= Problem details =
Echo every one of the records below verbatim, changing nothing on any line.

[Rows from a dataset]
-------
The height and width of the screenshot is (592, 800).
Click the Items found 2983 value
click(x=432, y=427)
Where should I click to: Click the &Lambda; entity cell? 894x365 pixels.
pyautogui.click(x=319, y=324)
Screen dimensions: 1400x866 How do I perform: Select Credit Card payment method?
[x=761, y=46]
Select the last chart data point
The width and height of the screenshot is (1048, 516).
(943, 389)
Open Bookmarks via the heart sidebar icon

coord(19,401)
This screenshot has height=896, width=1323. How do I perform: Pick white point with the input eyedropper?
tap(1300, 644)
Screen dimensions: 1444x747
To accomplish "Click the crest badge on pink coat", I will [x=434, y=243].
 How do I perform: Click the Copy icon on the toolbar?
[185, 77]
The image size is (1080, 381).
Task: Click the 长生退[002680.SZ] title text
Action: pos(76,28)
-------
= Response =
The height and width of the screenshot is (592, 800).
Click the Items found 2983 value
click(x=432, y=427)
Where should I click to: Click the &Lambda; entity cell? 894x365 pixels.
pyautogui.click(x=319, y=324)
Screen dimensions: 1400x866 How do I perform: Select Credit Card payment method?
[x=761, y=46]
Select the last chart data point
The width and height of the screenshot is (1048, 516).
(943, 389)
Open Bookmarks via the heart sidebar icon

coord(19,401)
This screenshot has height=896, width=1323. How do I perform: Pick white point with the input eyedropper?
tap(1300, 644)
Screen dimensions: 1444x747
To accomplish "Click the crest badge on pink coat", I will [x=434, y=243].
 How do I perform: Click the Copy icon on the toolbar?
[185, 77]
The image size is (1080, 381).
Task: Click the 长生退[002680.SZ] title text
Action: pos(76,28)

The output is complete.